▶ PASSAGE PROVIDED
>> start

Shrimp are highly sensitive to frequent parameter swings. Chasing perfect pH, adjusting GH every week, or constantly modifying water chemistry usually causes more stress than stability.

In many cases, a stable tank with imperfect numbers breeds better than a tank with perfect numbers that constantly changes.

4) Temperature: Cool Is Usually Safer Than Hot

  • Below ~22°C: shrimp activity slows, feeding decreases, breeding slows — but survival remains stable.
  • 28–32°C: metabolism increases, but long-term stress and failure risk rise significantly.

Shrimp tanks are generally more stable at moderate temperatures. Consistency matters more than aggressive heating.

5) Most Shrimp Have a 1–2 Year Lifespan

Except for Amano shrimp (which may live 4–5 years), most freshwater shrimp live around 1–2 years.

That means shrimp keeping is largely about maintaining a breeding colony — not preserving individual shrimp indefinitely.

Shrimp rarely breed well from just “a pair.” They often require sufficient density. A practical starting colony is: around 15 shrimp per 10 gallons, ideally with a female-heavy ratio.

6) Don’t Start Too Big — Or Too Sparse

A 5–15 gallon tank is often ideal for beginners. Large tanks require larger starter colonies to reach breeding density.

Starting with too few shrimp often delays reproduction, and by the time you add more, you may have lost valuable time within their lifespan.

7) The Most Counterintuitive Tip: Forget About Them

Shrimp thrive on consistency. Over-adjusting, over-cleaning, and constant testing can destabilize their environment.

Once the system is stable, the most effective strategy is often: observe more, interfere less.

8) Fish Tankmates Reduce Baby Survival

For breeding-focused shrimp tanks, we generally recommend no fish tankmates. Even small fish that cannot eat adults will consume baby shrimp.

If fish are kept, understand that shrimp reproduction will be reduced.

9) Water in Canada: What Beginners Should Know

Canadian tap water varies widely by region.

Neocaridina: Usually perform best in stable municipal tap water (not well water, and not water softened by a household softener).

Many Canadian homes use water softening systems. Water that has passed through a household softener is often unsuitable for shrimp.

Caridina: Typically require RO water or low-TDS water remineralized to a stable range (commonly around TDS 90–140).

  • Lower TDS: faster molting and breeding, lighter coloration.
  • Higher TDS: slower breeding, stronger coloration and shell quality.

Choose a stable target — and keep it consistent.

10) Feeding: Watch the Shrimp, Not the Schedule

Shrimp can survive on biofilm and leftover food, especially in lightly stocked tanks. Overfeeding causes more harm than underfeeding.

  • If they don’t eat, don’t add more.
  • Let consumption speed determine next feeding.
  • Avoid rigid daily schedules.

Final Thought

Successful freshwater shrimp keeping in Canada is rarely about buying more products. It is about stability, proper starting density, and resisting the urge to constantly adjust.

In most cases, doing less — consistently — leads to better breeding and healthier shrimp.

>> end

▶ RECORDS FOR THIS EXERCISE
>> start

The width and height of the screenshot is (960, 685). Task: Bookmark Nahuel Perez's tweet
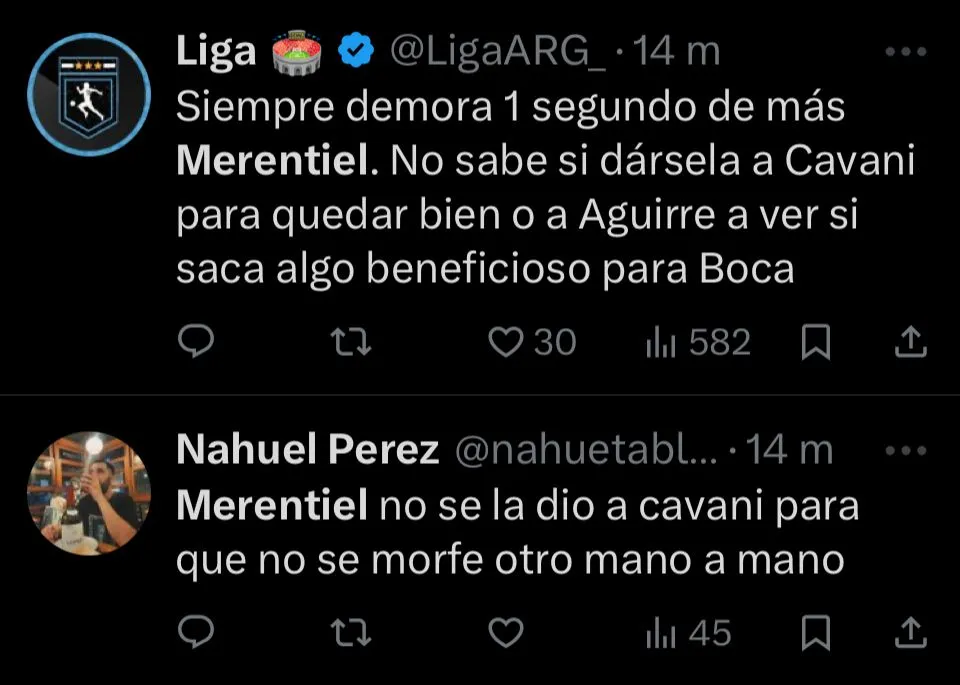click(x=817, y=632)
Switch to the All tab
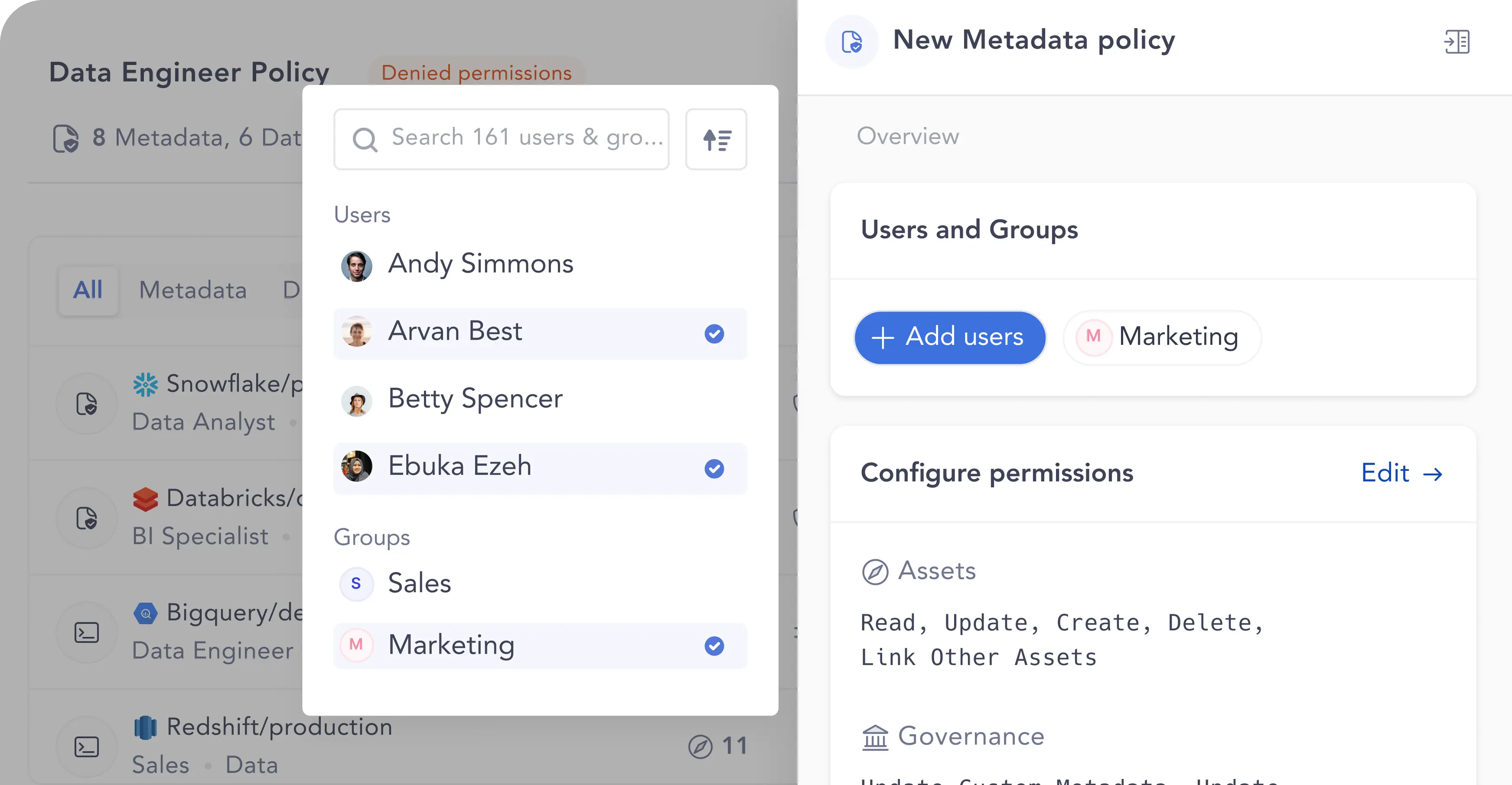The image size is (1512, 785). click(88, 290)
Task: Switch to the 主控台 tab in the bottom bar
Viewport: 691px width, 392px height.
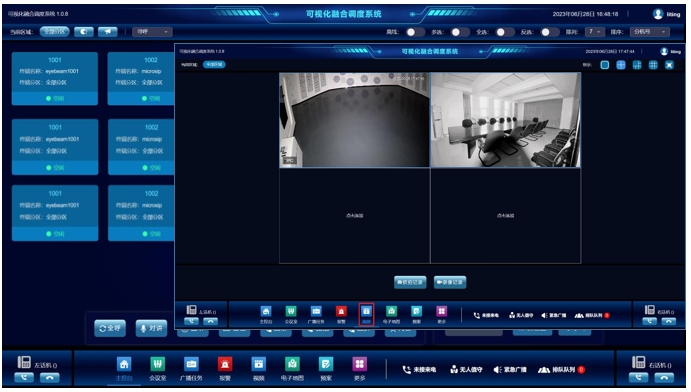Action: (124, 369)
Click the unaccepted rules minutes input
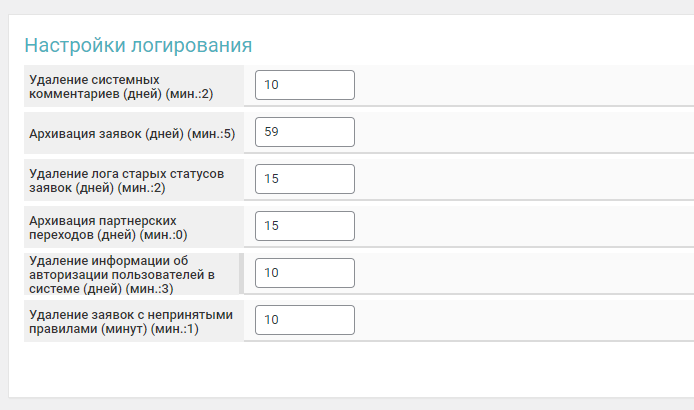 305,320
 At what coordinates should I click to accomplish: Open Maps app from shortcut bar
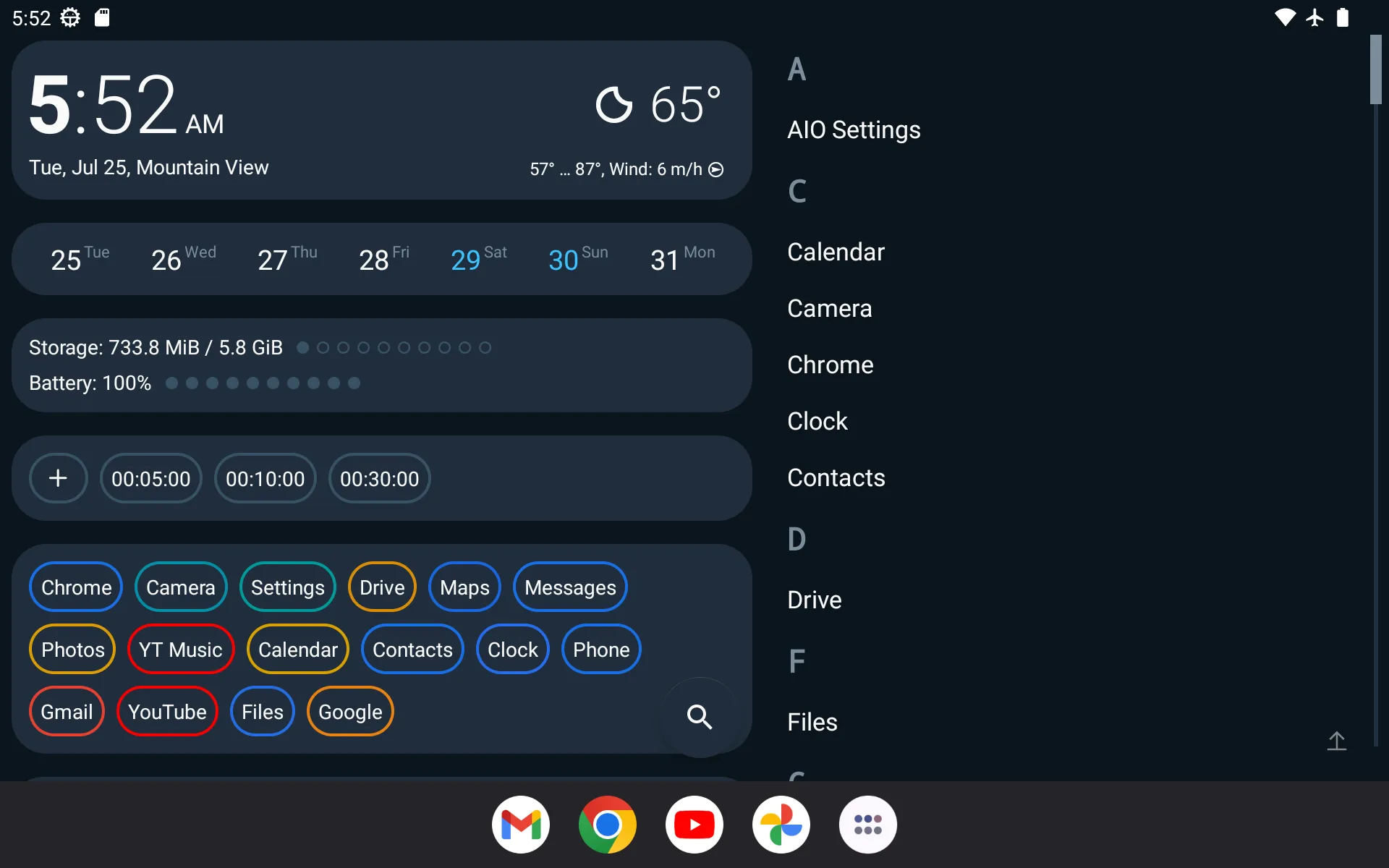(464, 587)
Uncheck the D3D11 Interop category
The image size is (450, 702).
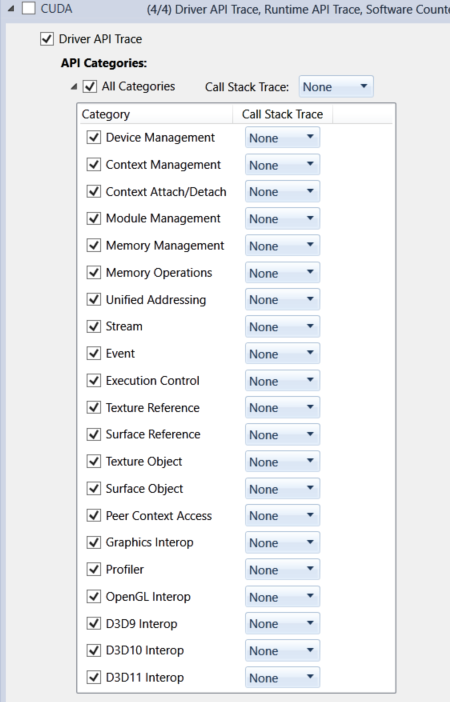(93, 677)
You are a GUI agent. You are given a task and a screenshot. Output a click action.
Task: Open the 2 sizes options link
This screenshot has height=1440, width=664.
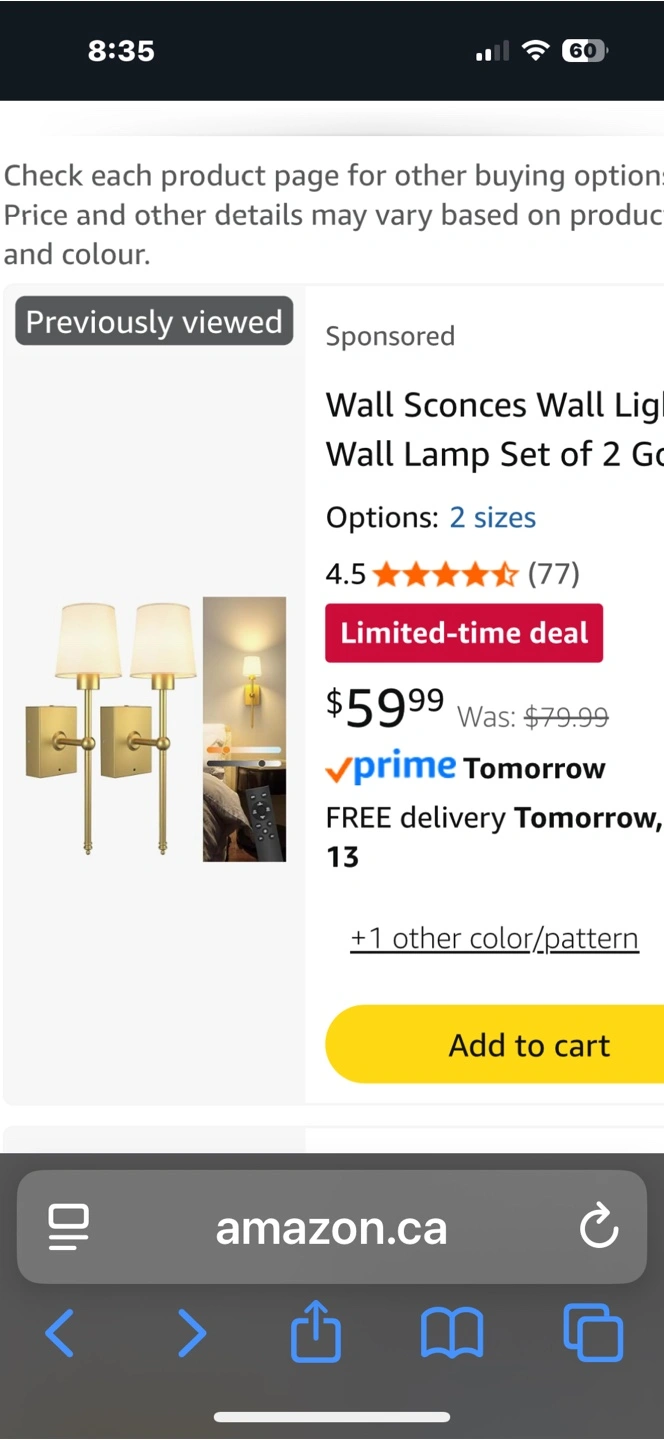tap(492, 517)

>> end

▶ CHALLENGES
1. Please repeat the part of the shrimp-keeping guide that opens with the words containing "For breeding-focused shrimp" and closes with "widely by region.".
2. Swap "screenshot" for "screen capture" throughout the listing and write out all its lines again, otherwise unchanged. Omit the pictures.
The shrimp-keeping guide and the listing are unrelated material.

▶ TASK-BY-TASK SOLUTIONS
1.
For breeding-focused shrimp tanks, we generally recommend no fish tankmates. Even small fish that cannot eat adults will consume baby shrimp.

If fish are kept, understand that shrimp reproduction will be reduced.

9) Water in Canada: What Beginners Should Know

Canadian tap water varies widely by region.

2.
The width and height of the screen capture is (960, 685). Task: Bookmark Nahuel Perez's tweet
click(x=817, y=632)
Switch to the All tab
The image size is (1512, 785). click(88, 290)
Task: Switch to the 主控台 tab in the bottom bar
Viewport: 691px width, 392px height.
Action: (124, 369)
Click the unaccepted rules minutes input
 305,320
 At what coordinates should I click to accomplish: Open Maps app from shortcut bar
(464, 587)
Uncheck the D3D11 Interop category
The image size is (450, 702).
(93, 677)
You are a GUI agent. You are given a task and a screen capture. Output a click action.
Task: Open the 2 sizes options link
This screen capture has height=1440, width=664.
tap(492, 517)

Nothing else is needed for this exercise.